2. Formula according to claim 1, wherein the formula is for a young non-human mammal, preferably for a young non-human mammal selected from calves, foal, young goats, young sheep and camels.

3. An animal-free formulation comprising

a) Vitamin A or C _1-20 Alkyl esters and optionally vitamin D;

b) Gum arabic in an amount of 25 wt.% or less;

c) At least one ingredient selected from the group consisting of modified food starch, starch hydrolysates, mono-and disaccharides;

d) At least one antioxidant;

e) An anti-caking agent;

f) Optionally an oil;

g) Optionally residual moisture;

wherein all amounts of a) to f) add up to 100% by weight and based on the sum of the weights of the components a) to f), wherein the compound a) is encapsulated in a matrix formed by the compounds b) and c).

4. The animal-free formulation of claim 3, wherein the formulation has a bulk density in the range of 0.4g/cm ³ To 0.9g/cm ³ 。

5. The animal-free formulation according to claim 3 and/or 4, wherein the amount of component c) ranges from 35 to 58 wt%, preferably the amount ranges from 38 to 55 wt%, more preferably the amount ranges from 40 to 52 wt%, based on the sum of the weights of components a) to f).

6. The animal-free formulation according to any one or more of claims 3 to 5, wherein the ingredient c) is a starch hydrolysate having DE ∈40 or a mixture of modified food starch and disaccharide, wherein the weight ratio of the modified food starch to the disaccharide preferably ranges from 1:2 to 2:1.

7. The animal free formulation of any one or more of claims 3-6, wherein the anti-caking agent e) has a particle size D (v, 50%) ranging from 100nm to 10 μιη, measured with Malvern MasterSizer 3000 (laser diffraction) as a dry dispersion.

8. The animal-free formulation of any one or more of claims 3-7, wherein vitamin a or C thereof, based on the sum of the weights of ingredients a) to f) _1-20 The amount of alkyl ester ranges from 10 wt% to 29 wt%, preferably the amount ranges from 12 wt% to 24 wt%, more preferably the amount ranges from 15 wt% to 23 wt%, most preferably the amount ranges from 17 wt% to 22 wt%.

9. The animal-free formulation according to any one or more of claims 3 to 8, wherein the amount of gum arabic b) ranges from 10 to 25 wt%, preferably the amount ranges from 15 to 25 wt%, most preferably the amount ranges from 19 to 24.5 wt%, based on the sum of the weights of ingredients a) to f).

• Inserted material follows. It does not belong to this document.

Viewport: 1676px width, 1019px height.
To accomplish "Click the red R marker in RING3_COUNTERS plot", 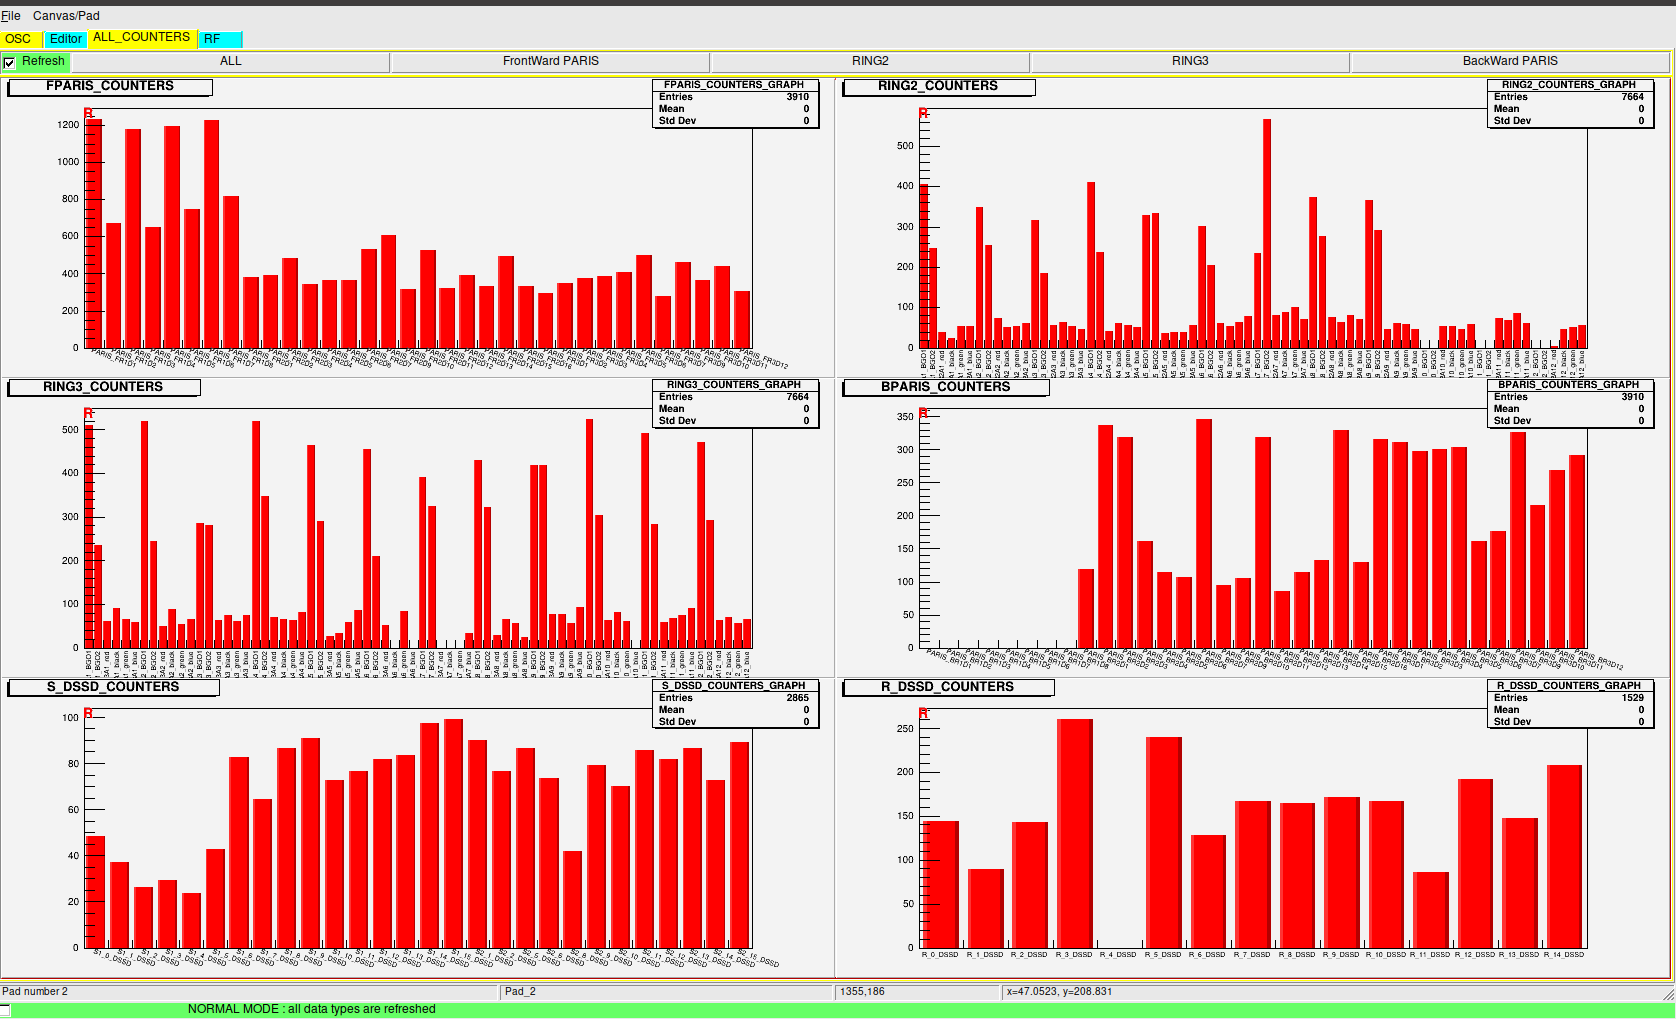I will (88, 413).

10. The animal-free formulation according to any one or more of claims 3 to 9, wherein the amount of antioxidant d) is less than or equal to 7.5 wt%, preferably the amount ranges from 0.5 wt% to 7.5 wt%, based on the sum of the weights of the ingredients a) to f).

11. The animal-free formulation of any one or more of claims 3-10, wherein the amount of the anti-caking agent e) ranges from 0.01 to 10 wt% based on the sum of the weights of the ingredients a) to f).

12. Use of a formulation according to any one or more of claims 3 to 11 in a formula.

13. Use according to claim 12, wherein the formula is for calves, foal, young sheep, young goats and young camels.

14. A method for manufacturing a formulation according to any one or more of claims 3 to 11, the method comprising the steps of:

A) Dissolving gum arabic b), component c) and, if present, a water-soluble antioxidant d) in water to obtain a matrix;

b) Heating the fat-soluble vitamin a), the fat-soluble antioxidant d) and, if present, the oil f) to obtain an active phase;

c) Emulsifying the active phase obtained in step B) into the matrix obtained in step a) to obtain a dispersion;

d) Drying the dispersion obtained in step C), optionally in the presence of an anti-caking agent, to obtain the formulation.

15. A method for manufacturing a formula according to claim 1 and/or claim 2 by mixing an animal free formulation according to any one or more of claims 3 to 11 with essential nutrients including proteins, amino acids, carbohydrates, fats, vitamins and minerals.